"You must not tell the serpents that I am watching for Wolf," said Manabozho.

But Kingfisher was looking in the mirror of the lake, admiring his new necklace, so he did not hear the great spirit's words. Manabozho became suspicious and seized the little bird by the head. Kingfisher wriggled and twisted, and finally freed himself from the hand of the angry Manabozho and flew away. But the feathers on Kingfisher's head were very much ruffled in the struggle, and he has worn them so ever since; also, to this day, he wears Manabozho's gift of the beautiful white necklace.

OWL WISDOM
Frances Wright

Once upon a time the owls were the largest and the most dull and stupid of all the birds of the air. While the eagle soared above the mountain's crest to hail the sun before his rising, and the lark carolled his matin in the blue fields of ether, the owls were snoring; when the thrush and the blackbird, retreating from the heat of noon, filled the deep groves with their melody, the owls snored out the sylvan concert; and when the soft cushat poured his evening tale of love into the ear of his listening mate, the owls were still snoring in their unbroken and dreamless sleep.
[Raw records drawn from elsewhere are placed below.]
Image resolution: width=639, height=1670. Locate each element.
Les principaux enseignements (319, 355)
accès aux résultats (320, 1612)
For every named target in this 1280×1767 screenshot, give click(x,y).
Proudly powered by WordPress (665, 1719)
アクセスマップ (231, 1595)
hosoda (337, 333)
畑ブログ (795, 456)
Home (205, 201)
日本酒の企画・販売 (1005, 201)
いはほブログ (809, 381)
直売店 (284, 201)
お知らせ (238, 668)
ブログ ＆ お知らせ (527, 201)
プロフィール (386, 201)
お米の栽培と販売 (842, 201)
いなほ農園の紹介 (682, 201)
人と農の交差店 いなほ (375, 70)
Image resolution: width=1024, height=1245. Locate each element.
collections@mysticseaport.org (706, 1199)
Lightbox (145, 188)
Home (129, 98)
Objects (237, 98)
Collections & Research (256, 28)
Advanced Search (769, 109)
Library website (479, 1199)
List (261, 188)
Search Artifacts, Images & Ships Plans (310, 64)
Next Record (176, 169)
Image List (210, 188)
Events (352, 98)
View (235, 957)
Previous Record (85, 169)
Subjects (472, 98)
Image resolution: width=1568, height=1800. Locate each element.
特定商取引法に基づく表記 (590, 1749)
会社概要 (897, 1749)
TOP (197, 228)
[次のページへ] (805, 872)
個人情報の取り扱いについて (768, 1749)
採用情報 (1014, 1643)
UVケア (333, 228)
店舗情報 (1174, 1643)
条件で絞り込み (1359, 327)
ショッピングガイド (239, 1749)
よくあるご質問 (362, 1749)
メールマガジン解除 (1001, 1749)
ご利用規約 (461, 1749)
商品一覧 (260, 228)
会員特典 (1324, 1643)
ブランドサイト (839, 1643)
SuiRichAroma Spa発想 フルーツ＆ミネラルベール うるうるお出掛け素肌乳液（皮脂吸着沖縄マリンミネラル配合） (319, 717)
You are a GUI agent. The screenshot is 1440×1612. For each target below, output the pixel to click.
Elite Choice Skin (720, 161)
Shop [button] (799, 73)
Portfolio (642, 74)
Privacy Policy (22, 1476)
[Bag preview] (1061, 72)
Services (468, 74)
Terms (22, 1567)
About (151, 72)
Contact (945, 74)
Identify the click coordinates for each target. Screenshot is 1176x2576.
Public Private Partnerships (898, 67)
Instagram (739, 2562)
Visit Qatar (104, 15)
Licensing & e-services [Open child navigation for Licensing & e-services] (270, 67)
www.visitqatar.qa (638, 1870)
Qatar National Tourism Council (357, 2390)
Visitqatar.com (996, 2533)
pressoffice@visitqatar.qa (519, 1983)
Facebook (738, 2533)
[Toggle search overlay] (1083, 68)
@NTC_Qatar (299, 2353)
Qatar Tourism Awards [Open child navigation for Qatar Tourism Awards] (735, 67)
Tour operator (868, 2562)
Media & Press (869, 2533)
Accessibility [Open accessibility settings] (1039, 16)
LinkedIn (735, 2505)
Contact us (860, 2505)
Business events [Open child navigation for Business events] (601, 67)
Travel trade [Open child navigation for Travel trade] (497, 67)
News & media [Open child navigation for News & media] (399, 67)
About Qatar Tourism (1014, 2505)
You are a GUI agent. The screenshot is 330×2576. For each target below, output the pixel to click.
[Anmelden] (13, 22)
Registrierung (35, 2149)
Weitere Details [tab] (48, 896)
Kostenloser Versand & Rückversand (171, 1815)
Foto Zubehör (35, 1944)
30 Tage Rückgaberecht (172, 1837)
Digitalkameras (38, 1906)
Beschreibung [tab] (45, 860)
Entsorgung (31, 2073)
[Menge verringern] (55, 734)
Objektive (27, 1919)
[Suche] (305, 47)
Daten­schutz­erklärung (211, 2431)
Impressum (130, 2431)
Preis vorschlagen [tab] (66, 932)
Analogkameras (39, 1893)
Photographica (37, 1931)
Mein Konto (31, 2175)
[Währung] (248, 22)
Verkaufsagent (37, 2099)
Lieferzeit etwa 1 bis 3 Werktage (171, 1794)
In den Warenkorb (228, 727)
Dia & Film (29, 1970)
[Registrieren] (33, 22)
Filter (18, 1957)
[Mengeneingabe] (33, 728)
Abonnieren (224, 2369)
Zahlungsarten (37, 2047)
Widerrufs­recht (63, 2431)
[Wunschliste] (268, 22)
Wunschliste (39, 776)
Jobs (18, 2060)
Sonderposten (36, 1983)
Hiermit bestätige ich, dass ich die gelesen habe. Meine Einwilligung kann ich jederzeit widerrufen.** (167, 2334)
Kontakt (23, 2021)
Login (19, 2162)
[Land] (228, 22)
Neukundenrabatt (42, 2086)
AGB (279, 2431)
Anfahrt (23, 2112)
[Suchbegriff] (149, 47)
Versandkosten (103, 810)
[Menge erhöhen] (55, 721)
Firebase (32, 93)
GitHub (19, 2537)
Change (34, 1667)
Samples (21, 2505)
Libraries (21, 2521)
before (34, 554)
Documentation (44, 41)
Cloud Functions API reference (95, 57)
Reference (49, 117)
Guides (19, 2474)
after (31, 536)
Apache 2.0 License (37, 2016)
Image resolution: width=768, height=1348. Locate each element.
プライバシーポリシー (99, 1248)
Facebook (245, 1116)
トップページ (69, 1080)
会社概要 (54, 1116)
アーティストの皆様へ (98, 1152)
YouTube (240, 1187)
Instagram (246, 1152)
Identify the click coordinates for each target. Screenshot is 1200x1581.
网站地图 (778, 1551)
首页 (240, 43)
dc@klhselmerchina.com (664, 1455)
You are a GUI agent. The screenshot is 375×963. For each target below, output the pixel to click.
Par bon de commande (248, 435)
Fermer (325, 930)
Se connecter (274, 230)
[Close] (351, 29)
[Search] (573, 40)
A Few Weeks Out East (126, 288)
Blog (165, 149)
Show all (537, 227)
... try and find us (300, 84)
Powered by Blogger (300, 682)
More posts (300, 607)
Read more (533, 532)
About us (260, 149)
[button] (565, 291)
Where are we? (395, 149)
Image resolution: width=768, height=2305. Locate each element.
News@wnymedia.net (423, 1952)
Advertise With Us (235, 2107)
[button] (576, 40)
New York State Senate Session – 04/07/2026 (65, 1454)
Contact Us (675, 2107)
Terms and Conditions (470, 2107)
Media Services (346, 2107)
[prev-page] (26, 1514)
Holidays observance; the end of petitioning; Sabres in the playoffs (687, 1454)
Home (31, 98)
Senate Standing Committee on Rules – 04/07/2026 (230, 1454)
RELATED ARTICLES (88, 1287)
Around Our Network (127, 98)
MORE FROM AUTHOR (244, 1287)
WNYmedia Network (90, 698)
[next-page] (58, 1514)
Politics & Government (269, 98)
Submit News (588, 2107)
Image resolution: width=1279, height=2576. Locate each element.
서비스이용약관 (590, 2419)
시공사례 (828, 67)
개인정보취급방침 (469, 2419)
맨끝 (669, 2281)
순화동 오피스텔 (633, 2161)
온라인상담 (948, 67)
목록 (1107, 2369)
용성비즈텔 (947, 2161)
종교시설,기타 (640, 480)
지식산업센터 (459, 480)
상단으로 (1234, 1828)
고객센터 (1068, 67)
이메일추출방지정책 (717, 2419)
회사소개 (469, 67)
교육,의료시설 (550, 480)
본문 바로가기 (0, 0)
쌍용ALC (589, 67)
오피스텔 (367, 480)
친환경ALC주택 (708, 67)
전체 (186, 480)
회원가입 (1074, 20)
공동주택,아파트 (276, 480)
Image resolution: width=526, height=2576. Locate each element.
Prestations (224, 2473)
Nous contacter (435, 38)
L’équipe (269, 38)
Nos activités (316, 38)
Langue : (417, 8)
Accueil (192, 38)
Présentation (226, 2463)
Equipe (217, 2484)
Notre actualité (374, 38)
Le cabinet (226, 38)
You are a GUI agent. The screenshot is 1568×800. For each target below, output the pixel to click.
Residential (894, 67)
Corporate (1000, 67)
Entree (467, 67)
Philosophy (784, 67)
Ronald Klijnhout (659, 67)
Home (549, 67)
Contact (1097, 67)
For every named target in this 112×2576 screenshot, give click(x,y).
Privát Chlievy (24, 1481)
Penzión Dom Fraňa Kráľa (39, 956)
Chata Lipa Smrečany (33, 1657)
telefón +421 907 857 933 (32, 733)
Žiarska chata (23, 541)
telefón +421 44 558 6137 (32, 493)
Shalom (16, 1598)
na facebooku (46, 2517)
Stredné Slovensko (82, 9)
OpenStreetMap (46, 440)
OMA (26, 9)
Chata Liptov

It chanced, most naturally, that when towards midnight, the heavy, big-headed creatures half-opened their stupid eyes, and half-stretched first one drowsy pinion and then the other, that their stomachs craved for food; whereupon, after much yawning and stretching, they dragged themselves from their holes and went prowling after bats and mice in the dark. Tired with their hunt, and not over content with their supper, which was both coarse and scanty, they thus laid their heads together, and, however dull by nature, and doubly dulled by sleep, they were for once stimulated by hunger and disappointment to something like ingenuity.

Said an old gray-headed owl: "This barbarous exercise ill suits with my years and my gravity."

"And this barbarous fare," said a pert, idle youngster, "ill suits with the youthful activity of my stomach."

"I'll stake my reputation upon it," said a third, shaking his dull head, "but that proud, self-sufficient gormandizing eagle has eaten a whole sheep for his supper."

"And I'll stake mine," yawned a fourth, "that his first cousin, the vulture, and his second cousin, the hawk, have feasted; the one on a fat lamb, and the other on a hen and chickens."

"Chut," said the first old grey-beard, "we'll feast ere long on sheep, lamb, hen, chickens, and all; ay! mayhap on the eagle's own little ones, to say nothing of his cousins."